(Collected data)

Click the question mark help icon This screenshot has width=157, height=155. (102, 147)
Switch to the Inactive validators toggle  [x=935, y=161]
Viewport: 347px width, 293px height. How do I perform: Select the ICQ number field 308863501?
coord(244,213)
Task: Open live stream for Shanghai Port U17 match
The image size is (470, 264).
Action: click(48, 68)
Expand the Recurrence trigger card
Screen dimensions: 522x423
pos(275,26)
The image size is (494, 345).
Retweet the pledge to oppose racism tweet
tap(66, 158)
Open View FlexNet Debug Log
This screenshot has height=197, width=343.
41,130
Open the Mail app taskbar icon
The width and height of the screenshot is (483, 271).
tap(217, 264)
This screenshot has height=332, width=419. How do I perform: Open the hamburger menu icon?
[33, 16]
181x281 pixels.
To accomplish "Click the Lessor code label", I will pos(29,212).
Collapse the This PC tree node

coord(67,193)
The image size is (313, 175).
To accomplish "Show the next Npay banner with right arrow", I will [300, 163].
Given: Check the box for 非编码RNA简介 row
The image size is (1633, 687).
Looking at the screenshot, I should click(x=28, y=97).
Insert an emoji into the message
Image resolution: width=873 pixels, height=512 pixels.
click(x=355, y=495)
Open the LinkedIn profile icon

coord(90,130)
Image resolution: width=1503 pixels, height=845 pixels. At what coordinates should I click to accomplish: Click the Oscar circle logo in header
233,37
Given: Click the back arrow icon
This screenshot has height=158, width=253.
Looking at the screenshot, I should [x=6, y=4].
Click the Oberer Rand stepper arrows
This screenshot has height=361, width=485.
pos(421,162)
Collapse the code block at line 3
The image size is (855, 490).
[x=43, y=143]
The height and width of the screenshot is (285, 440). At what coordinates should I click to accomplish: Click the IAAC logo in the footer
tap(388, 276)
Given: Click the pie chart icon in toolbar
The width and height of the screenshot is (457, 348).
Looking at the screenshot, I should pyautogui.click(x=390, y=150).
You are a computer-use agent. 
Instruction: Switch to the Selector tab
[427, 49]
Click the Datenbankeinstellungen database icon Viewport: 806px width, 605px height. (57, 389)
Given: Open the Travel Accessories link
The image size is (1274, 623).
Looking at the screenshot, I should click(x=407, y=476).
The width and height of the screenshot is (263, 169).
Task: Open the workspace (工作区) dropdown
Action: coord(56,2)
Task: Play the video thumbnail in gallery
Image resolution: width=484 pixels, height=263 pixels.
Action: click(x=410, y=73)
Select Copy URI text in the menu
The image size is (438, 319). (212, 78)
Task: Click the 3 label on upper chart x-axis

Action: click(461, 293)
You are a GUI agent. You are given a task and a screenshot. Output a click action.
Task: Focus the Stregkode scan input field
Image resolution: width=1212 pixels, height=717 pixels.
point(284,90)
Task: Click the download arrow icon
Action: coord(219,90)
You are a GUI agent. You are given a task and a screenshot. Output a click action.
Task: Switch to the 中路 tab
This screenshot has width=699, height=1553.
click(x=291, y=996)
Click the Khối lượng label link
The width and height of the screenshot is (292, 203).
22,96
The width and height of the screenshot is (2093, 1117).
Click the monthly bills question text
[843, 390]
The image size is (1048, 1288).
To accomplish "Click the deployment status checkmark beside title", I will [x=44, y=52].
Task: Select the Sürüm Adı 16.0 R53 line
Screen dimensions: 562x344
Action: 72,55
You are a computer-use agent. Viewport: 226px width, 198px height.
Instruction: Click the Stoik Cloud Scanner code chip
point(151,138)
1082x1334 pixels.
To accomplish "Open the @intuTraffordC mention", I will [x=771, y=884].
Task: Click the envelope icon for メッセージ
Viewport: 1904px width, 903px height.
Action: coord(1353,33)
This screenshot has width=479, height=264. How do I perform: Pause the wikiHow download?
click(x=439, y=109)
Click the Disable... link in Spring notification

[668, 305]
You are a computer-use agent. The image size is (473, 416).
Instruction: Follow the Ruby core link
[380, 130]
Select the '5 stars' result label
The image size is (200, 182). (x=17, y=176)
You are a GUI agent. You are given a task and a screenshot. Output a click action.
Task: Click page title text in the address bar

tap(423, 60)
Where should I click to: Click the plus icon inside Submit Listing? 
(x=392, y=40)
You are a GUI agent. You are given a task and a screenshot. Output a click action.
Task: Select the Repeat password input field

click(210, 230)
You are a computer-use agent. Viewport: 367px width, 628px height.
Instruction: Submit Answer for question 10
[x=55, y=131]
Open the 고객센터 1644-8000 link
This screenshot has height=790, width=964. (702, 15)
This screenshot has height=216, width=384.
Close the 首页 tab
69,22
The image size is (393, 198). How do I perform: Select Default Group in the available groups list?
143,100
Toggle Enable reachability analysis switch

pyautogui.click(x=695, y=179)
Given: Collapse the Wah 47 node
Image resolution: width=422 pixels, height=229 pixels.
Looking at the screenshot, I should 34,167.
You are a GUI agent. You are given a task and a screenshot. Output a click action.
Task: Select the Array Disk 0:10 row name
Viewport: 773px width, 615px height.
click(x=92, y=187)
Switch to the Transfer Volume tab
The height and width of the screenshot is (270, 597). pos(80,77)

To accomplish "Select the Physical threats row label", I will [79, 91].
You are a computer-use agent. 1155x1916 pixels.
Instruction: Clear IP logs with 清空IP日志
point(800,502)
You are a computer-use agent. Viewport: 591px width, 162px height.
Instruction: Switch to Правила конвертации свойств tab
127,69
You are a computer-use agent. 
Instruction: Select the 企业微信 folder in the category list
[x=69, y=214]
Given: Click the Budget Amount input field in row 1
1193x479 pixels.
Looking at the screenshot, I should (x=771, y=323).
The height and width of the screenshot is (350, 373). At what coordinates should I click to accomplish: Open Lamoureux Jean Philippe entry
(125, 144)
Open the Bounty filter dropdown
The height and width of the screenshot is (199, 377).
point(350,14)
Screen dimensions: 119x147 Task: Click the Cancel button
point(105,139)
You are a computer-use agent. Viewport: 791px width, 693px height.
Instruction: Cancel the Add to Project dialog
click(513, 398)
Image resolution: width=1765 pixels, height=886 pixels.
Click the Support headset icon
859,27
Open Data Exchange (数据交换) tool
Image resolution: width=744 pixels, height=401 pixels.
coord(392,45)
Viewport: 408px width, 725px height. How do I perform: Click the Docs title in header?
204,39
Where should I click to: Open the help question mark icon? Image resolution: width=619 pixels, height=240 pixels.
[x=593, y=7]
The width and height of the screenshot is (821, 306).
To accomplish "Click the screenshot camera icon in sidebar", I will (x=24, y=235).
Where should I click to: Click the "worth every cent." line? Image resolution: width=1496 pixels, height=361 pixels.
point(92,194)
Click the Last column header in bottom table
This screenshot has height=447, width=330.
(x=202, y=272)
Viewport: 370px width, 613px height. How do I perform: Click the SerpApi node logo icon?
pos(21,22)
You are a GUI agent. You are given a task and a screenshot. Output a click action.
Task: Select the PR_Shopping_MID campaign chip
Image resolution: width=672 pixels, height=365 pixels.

» **Activity**
Copy every record again, keeping each word unchanged.

» **Worked solution**
Click the question mark help icon This screenshot has width=157, height=155. (102, 147)
Switch to the Inactive validators toggle  [x=935, y=161]
Viewport: 347px width, 293px height. How do I perform: Select the ICQ number field 308863501?
coord(244,213)
Task: Open live stream for Shanghai Port U17 match
The image size is (470, 264).
Action: click(48, 68)
Expand the Recurrence trigger card
Screen dimensions: 522x423
pos(275,26)
The image size is (494, 345).
Retweet the pledge to oppose racism tweet
tap(66, 158)
Open View FlexNet Debug Log
This screenshot has height=197, width=343.
41,130
Open the Mail app taskbar icon
The width and height of the screenshot is (483, 271).
tap(217, 264)
This screenshot has height=332, width=419. How do I perform: Open the hamburger menu icon?
[33, 16]
181x281 pixels.
To accomplish "Click the Lessor code label", I will pos(29,212).
Collapse the This PC tree node

coord(67,193)
The image size is (313, 175).
To accomplish "Show the next Npay banner with right arrow", I will [300, 163].
Given: Check the box for 非编码RNA简介 row
The image size is (1633, 687).
Looking at the screenshot, I should click(x=28, y=97).
Insert an emoji into the message
Image resolution: width=873 pixels, height=512 pixels.
click(x=355, y=495)
Open the LinkedIn profile icon

coord(90,130)
Image resolution: width=1503 pixels, height=845 pixels. At what coordinates should I click to accomplish: Click the Oscar circle logo in header
233,37
Given: Click the back arrow icon
This screenshot has height=158, width=253.
Looking at the screenshot, I should [x=6, y=4].
Click the Oberer Rand stepper arrows
This screenshot has height=361, width=485.
pos(421,162)
Collapse the code block at line 3
The image size is (855, 490).
[x=43, y=143]
The height and width of the screenshot is (285, 440). At what coordinates should I click to accomplish: Click the IAAC logo in the footer
tap(388, 276)
Given: Click the pie chart icon in toolbar
The width and height of the screenshot is (457, 348).
Looking at the screenshot, I should pyautogui.click(x=390, y=150).
You are a computer-use agent. 
Instruction: Switch to the Selector tab
[427, 49]
Click the Datenbankeinstellungen database icon Viewport: 806px width, 605px height. (57, 389)
Given: Open the Travel Accessories link
The image size is (1274, 623).
Looking at the screenshot, I should click(x=407, y=476).
The width and height of the screenshot is (263, 169).
Task: Open the workspace (工作区) dropdown
Action: coord(56,2)
Task: Play the video thumbnail in gallery
Image resolution: width=484 pixels, height=263 pixels.
Action: click(x=410, y=73)
Select Copy URI text in the menu
The image size is (438, 319). (212, 78)
Task: Click the 3 label on upper chart x-axis

Action: click(461, 293)
You are a GUI agent. You are given a task and a screenshot. Output a click action.
Task: Focus the Stregkode scan input field
Image resolution: width=1212 pixels, height=717 pixels.
point(284,90)
Task: Click the download arrow icon
Action: coord(219,90)
You are a GUI agent. You are given a task and a screenshot. Output a click action.
Task: Switch to the 中路 tab
This screenshot has width=699, height=1553.
click(x=291, y=996)
Click the Khối lượng label link
The width and height of the screenshot is (292, 203).
22,96
The width and height of the screenshot is (2093, 1117).
Click the monthly bills question text
[843, 390]
The image size is (1048, 1288).
To accomplish "Click the deployment status checkmark beside title", I will [x=44, y=52].
Task: Select the Sürüm Adı 16.0 R53 line
Screen dimensions: 562x344
Action: 72,55
You are a computer-use agent. Viewport: 226px width, 198px height.
Instruction: Click the Stoik Cloud Scanner code chip
point(151,138)
1082x1334 pixels.
To accomplish "Open the @intuTraffordC mention", I will [x=771, y=884].
Task: Click the envelope icon for メッセージ
Viewport: 1904px width, 903px height.
Action: coord(1353,33)
This screenshot has width=479, height=264. How do I perform: Pause the wikiHow download?
click(x=439, y=109)
Click the Disable... link in Spring notification

[668, 305]
You are a computer-use agent. The image size is (473, 416).
Instruction: Follow the Ruby core link
[380, 130]
Select the '5 stars' result label
The image size is (200, 182). (x=17, y=176)
You are a GUI agent. You are given a task and a screenshot. Output a click action.
Task: Click page title text in the address bar

tap(423, 60)
Where should I click to: Click the plus icon inside Submit Listing? 
(x=392, y=40)
You are a GUI agent. You are given a task and a screenshot. Output a click action.
Task: Select the Repeat password input field

click(210, 230)
You are a computer-use agent. Viewport: 367px width, 628px height.
Instruction: Submit Answer for question 10
[x=55, y=131]
Open the 고객센터 1644-8000 link
This screenshot has height=790, width=964. (702, 15)
This screenshot has height=216, width=384.
Close the 首页 tab
69,22
The image size is (393, 198). How do I perform: Select Default Group in the available groups list?
143,100
Toggle Enable reachability analysis switch

pyautogui.click(x=695, y=179)
Given: Collapse the Wah 47 node
Image resolution: width=422 pixels, height=229 pixels.
Looking at the screenshot, I should 34,167.
You are a GUI agent. You are given a task and a screenshot. Output a click action.
Task: Select the Array Disk 0:10 row name
Viewport: 773px width, 615px height.
click(x=92, y=187)
Switch to the Transfer Volume tab
The height and width of the screenshot is (270, 597). pos(80,77)

To accomplish "Select the Physical threats row label", I will [79, 91].
You are a computer-use agent. 1155x1916 pixels.
Instruction: Clear IP logs with 清空IP日志
point(800,502)
You are a computer-use agent. Viewport: 591px width, 162px height.
Instruction: Switch to Правила конвертации свойств tab
127,69
You are a computer-use agent. 
Instruction: Select the 企业微信 folder in the category list
[x=69, y=214]
Given: Click the Budget Amount input field in row 1
1193x479 pixels.
Looking at the screenshot, I should (x=771, y=323).
The height and width of the screenshot is (350, 373). At what coordinates should I click to accomplish: Open Lamoureux Jean Philippe entry
(125, 144)
Open the Bounty filter dropdown
The height and width of the screenshot is (199, 377).
point(350,14)
Screen dimensions: 119x147 Task: Click the Cancel button
point(105,139)
You are a computer-use agent. Viewport: 791px width, 693px height.
Instruction: Cancel the Add to Project dialog
click(513, 398)
Image resolution: width=1765 pixels, height=886 pixels.
Click the Support headset icon
859,27
Open Data Exchange (数据交换) tool
Image resolution: width=744 pixels, height=401 pixels.
coord(392,45)
Viewport: 408px width, 725px height. How do I perform: Click the Docs title in header?
204,39
Where should I click to: Open the help question mark icon? Image resolution: width=619 pixels, height=240 pixels.
[x=593, y=7]
The width and height of the screenshot is (821, 306).
To accomplish "Click the screenshot camera icon in sidebar", I will (x=24, y=235).
Where should I click to: Click the "worth every cent." line? Image resolution: width=1496 pixels, height=361 pixels.
point(92,194)
Click the Last column header in bottom table
This screenshot has height=447, width=330.
(x=202, y=272)
Viewport: 370px width, 613px height. How do I perform: Click the SerpApi node logo icon?
pos(21,22)
You are a GUI agent. You are given a task and a screenshot. Output a click action.
Task: Select the PR_Shopping_MID campaign chip
Image resolution: width=672 pixels, height=365 pixels.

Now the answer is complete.